Suriye’den ülkemize sığınmış olan Yusuf’un tüm hikâyesini, Hacı Bayram-ı Veli Hazretlerinin manevi huzurunda oturduğumuz o yerde dinlemiştim. Babasını gözlerinin önünde nasıl kaybettiğini; annesi, abisi ve kız kardeşi ile burada yaşama tutunmaya çalıştıklarını, okula gitmeyi çok istediğini ama imkânlarının olmadığını ve kalbime bir ok gibi saplanan, en sevdiği yemeğin tavuk olduğunu…
Bazen öyle daralıyorum ki, “Ahh şimdi İstanbul’da olsam!” diyorum kendi kendime; zira ruhumu dinlendireceğim, kendimi dinleyeceğim o kadar çok yer barındırıyor ki içinde… “Olsun!” diyorum ve nedensizce sevdiğim Ankara’nın nefes alabildiğim nadir yerlerinden birisine doğru yola çıkıyorum. Gideceğim yer, iş yerime çok yakın olmasına rağmen akşam trafiğine yakalandım, ışıklarda bekliyorum.
Bu arada Ankara benim için sınıfın, en arka sırasında tek başına oturan, pek arkadaş edinemeyen; sessiz ve gizemli ama bir o kadar da kederli öğrencisi gibidir. “Tanısanız çok seversiniz aslında!” tadında bir yerdir benim için Ankara…

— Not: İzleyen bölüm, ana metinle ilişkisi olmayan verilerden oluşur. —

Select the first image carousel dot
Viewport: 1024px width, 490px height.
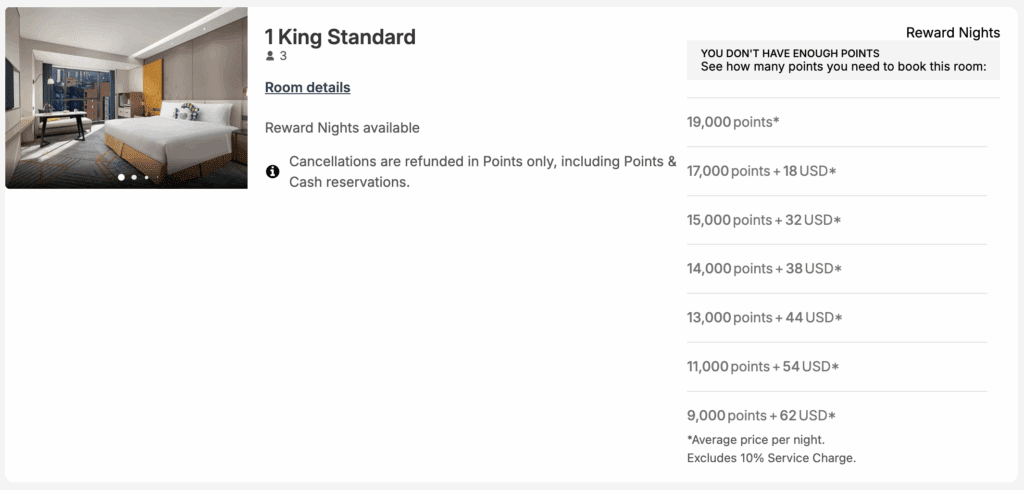pyautogui.click(x=122, y=177)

Trafik ışıklarının bu kadar uzun olması ne kadar da sinir bozucu diye içimden geçiriyorum. Normalden çok daha uzun süren trafik ışıklarının neden o saatte, tam da ben oradayken takılıp kaldığını sonradan idrak edeceğim o sahne ile karşılaşıyorum. Sağ tarafımda bulunan büyük çınar ağacının altında, küçük bir çocuk arkasını dönmüş vaziyette bir şeyler yapıyor. Arada bir tedirgin bir şekilde arkasına dönüyor ve etrafına bakınıyor. Dikkatimi çekmişti bu çocuk ve ne ile meşgul olduğunu merak ettim. Daha dikkatli baktığımda gördüğüm manzara ile beynimden vurulmuşa döndüm! Çöpe atılmış tavuk kemiklerinin üzerinde kalan etleri yemeye çalışıyor ama bunun fark edilmesini istemiyordu. Kalbim ağrımaya başladı, öylece kalakaldım. Arkamda sabırsızca bekleyen taksicinin uzun kornası ile irkildim: “Yürüsene kardeşim, işimiz gücümüz var!”

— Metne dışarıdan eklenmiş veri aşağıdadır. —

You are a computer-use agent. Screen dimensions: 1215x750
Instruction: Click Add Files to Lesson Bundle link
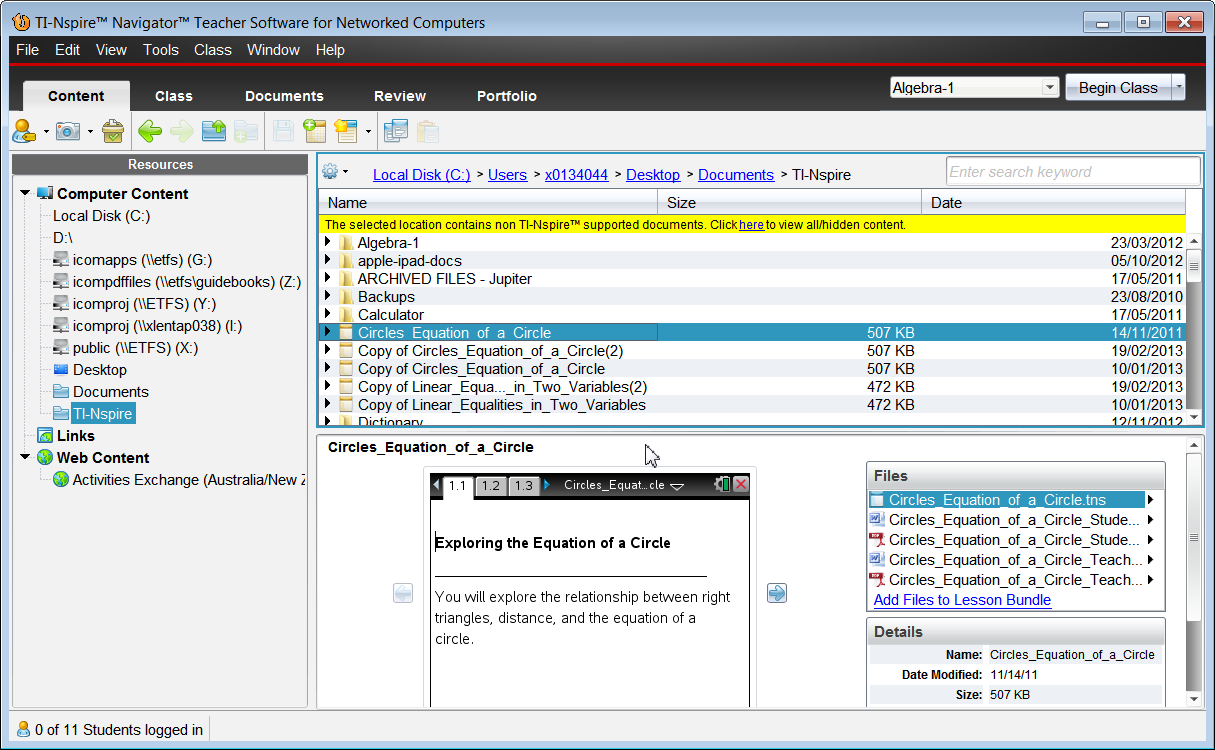[x=962, y=600]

Elimi camdan dışarı doğru uzatıp, kusura bakma dercesine salladım ve “İşimiz, gücümüz” diye mırıldandım. Işığı geçer geçmez biraz ilerledikten sonra durdum. Biraz nefes aldıktan sonra arabadan inip çocuğa doğru yürümeye başladım. Benim yaklaştığımı görünce tedirgin oldu ve geri geri yürümeye başladı. “Dur bekle, aç mısın?” diye sordum. Cevap veremedi, yüzünü yere doğru eğdi; gözleri doldu. “Adın ne senin? Buralarda mı oturuyorsun?” gibi arka arkaya sorduğum sorular karşısında şaşkın şaşkın bakıyor, bir eliyle de elindeki kemik parçalarının olduğu plastik tabağı arkasına saklıyordu. Bir süre olduğumuz yerde soru cevapla geçen zaman, sonunda buzlarımızı eritmişti.
Suriye’den ülkemize sığınmış olan Yusuf’un tüm hikâyesini, Hacı Bayram-ı Veli Hazretlerinin manevi huzurunda oturduğumuz o yerde dinlemiştim. Babasını gözlerinin önünde nasıl kaybettiğini; annesi, abisi ve kız kardeşi ile burada yaşama tutunmaya çalıştıklarını, okula gitmeyi çok istediğini ama imkânlarının olmadığını ve kalbime bir ok gibi saplanan, en sevdiği yemeğin tavuk olduğunu…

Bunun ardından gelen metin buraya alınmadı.